Everybody's favorite dissembler is baaaack....
http://www.boston.com/dailyglobe2/317/living/Bellesiles_responds_to_critics_of_his_book+.shtml
Bellesiles responds to critics of his book
By David Mehegan, Globe Staff, 11/13/2001
An Emory University historian, author of an award-winning and controversial book, has published a response to critics who say that he stretched the historical record to prove his thesis that gun ownership was not as common in Colonial days as is generally believed.
But Michael A. Bellesiles's formal reply to his critics, published in the November newsletter of the respected Organization of American Historians, is unlikely to pacify either his ideological foes or those academic critics who think his scholarship flawed.

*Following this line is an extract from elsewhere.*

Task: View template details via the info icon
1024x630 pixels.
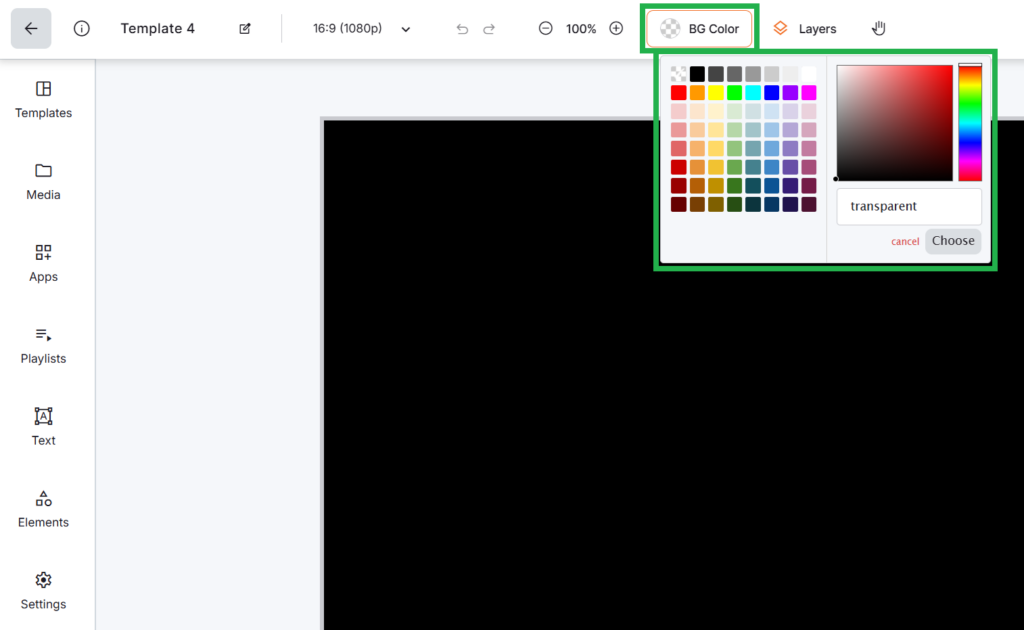Action: click(80, 28)
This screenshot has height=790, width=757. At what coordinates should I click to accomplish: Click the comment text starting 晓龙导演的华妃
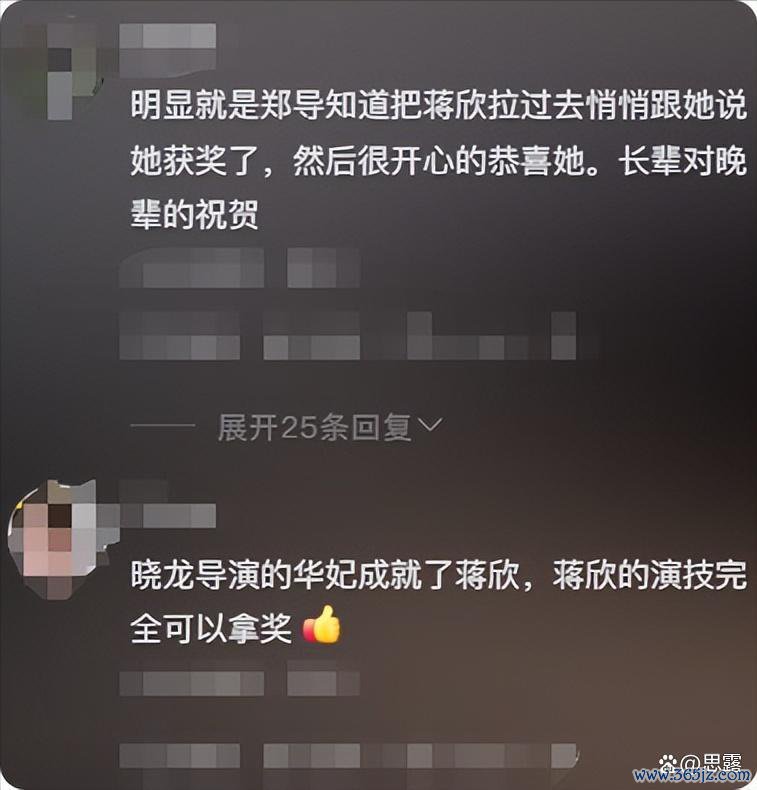[438, 602]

That's because Bellesiles addresses only a few alleged errors - including those underscored by a Boston Globe examination of the case in September. And he deflects concerns about data he says he gathered in San Francisco - data other researchers say were destroyed nearly a century ago - by saying he doesn't recall where he did the research.

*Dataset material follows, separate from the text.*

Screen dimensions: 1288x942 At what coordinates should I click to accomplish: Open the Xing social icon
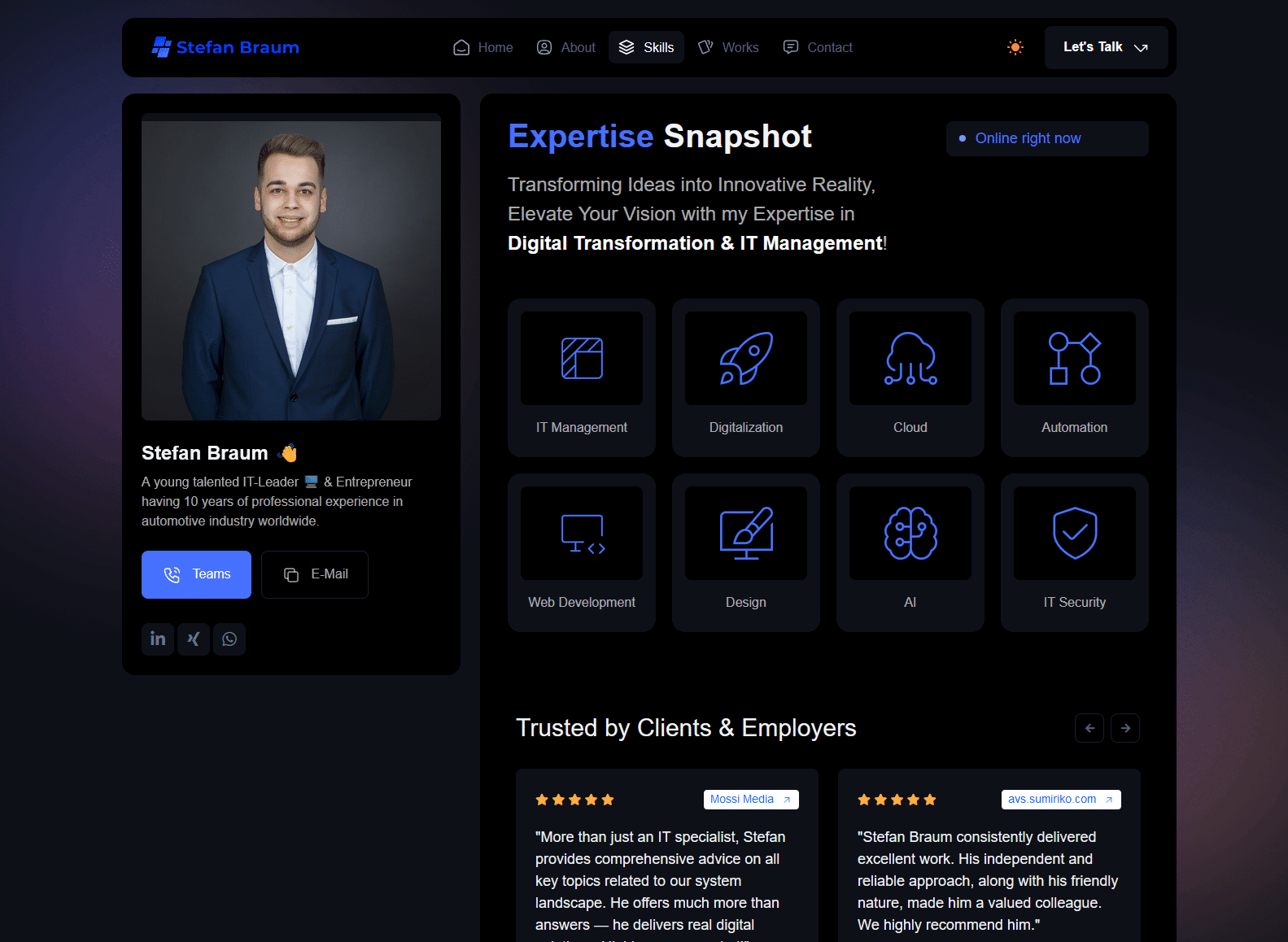[x=194, y=639]
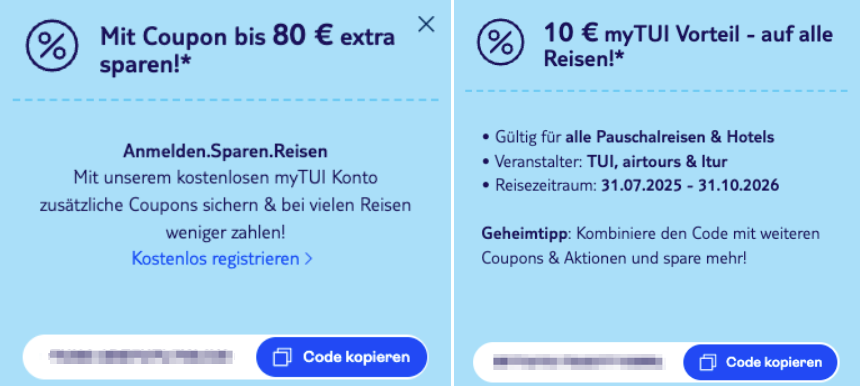Select the blurred code field in the 80 € card
The image size is (860, 386).
pyautogui.click(x=141, y=357)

Bellesiles's 2000 book, ''Arming America: The Origins of a National Gun Culture,'' was favorably reviewed and won the Bancroft Prize, given by Columbia University for a work of history. But its revisionist thesis that few Americans before the Civil War owned guns, and that half or more of guns in private hands were old or unserviceable, immediately came under attack from the National Rifle Association and other gun organizations.
Gradually, the gun owners were joined by academic critics who complained that the book is riddled with statistical errors and shoddy analysis. A few alleged that Bellesiles had actually fabricated some of his data.

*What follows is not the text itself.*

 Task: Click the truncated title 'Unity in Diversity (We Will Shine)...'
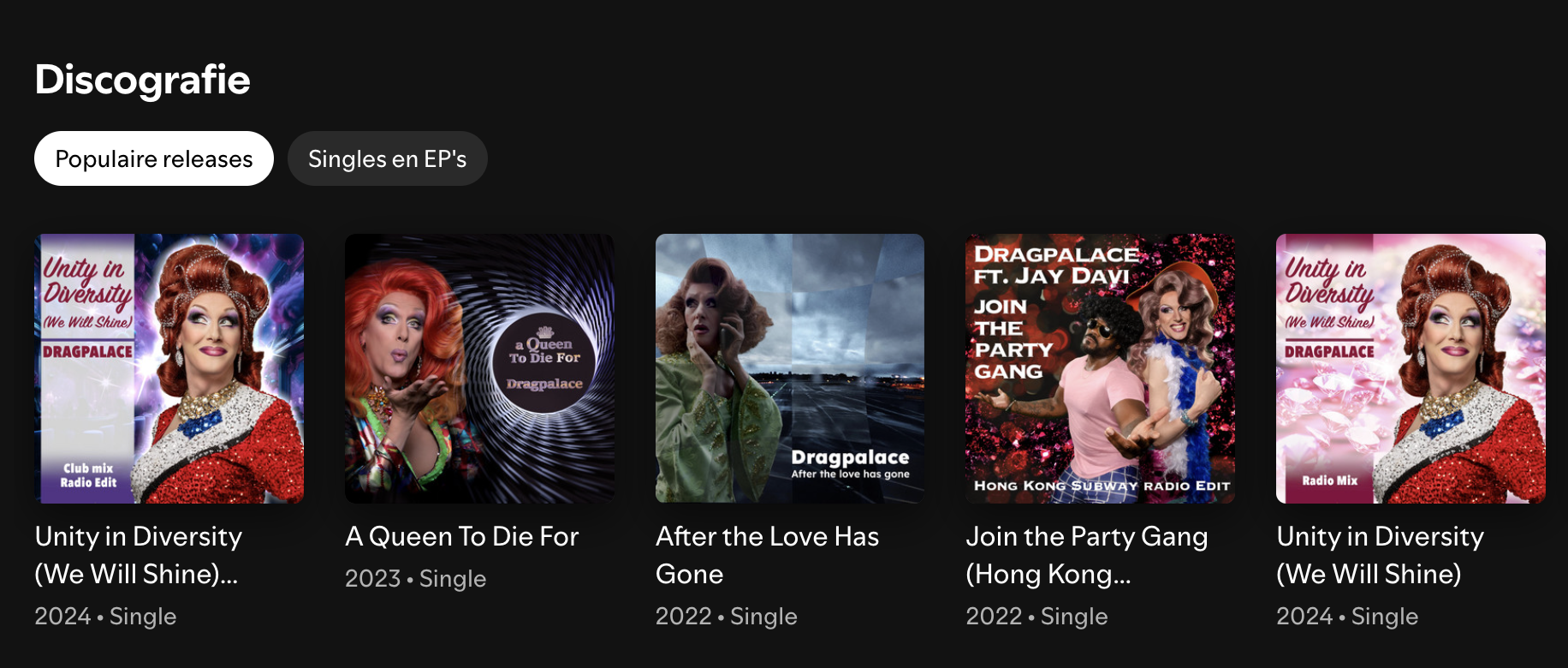(x=137, y=555)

Much of Bellesiles's article in the OAH Newsletter (www.oah
.org/pubs/nl) deplores the personal and partisan tone of his opponents, and the ''hateful, threatening, and expletive-laced'' calls and e-mails he has received. He says he believes ''dedicated individuals'' had hacked into his Web site, ''altering and deleting material.'' He also describes the flood at Emory that, he says, destroyed all his notes on probate inventories.
The most serious questions, principally raised by law professor James A. Lindgren of Northwestern University, focus on Bellesiles's use of those inventories - lists of personal possessions in probated wills in the Colonial period and in the 19th century. In an academic paper, Lindgren alleged that Bellesiles could not have done research on San Francisco probates, as he says he did in his book and on his Web site, because all such records were destroyed in the 1906 earthquake and fire. Lindgren also alleged that Bellesiles miscounted and distorted inventories in Colonial Rhode Island and Vermont.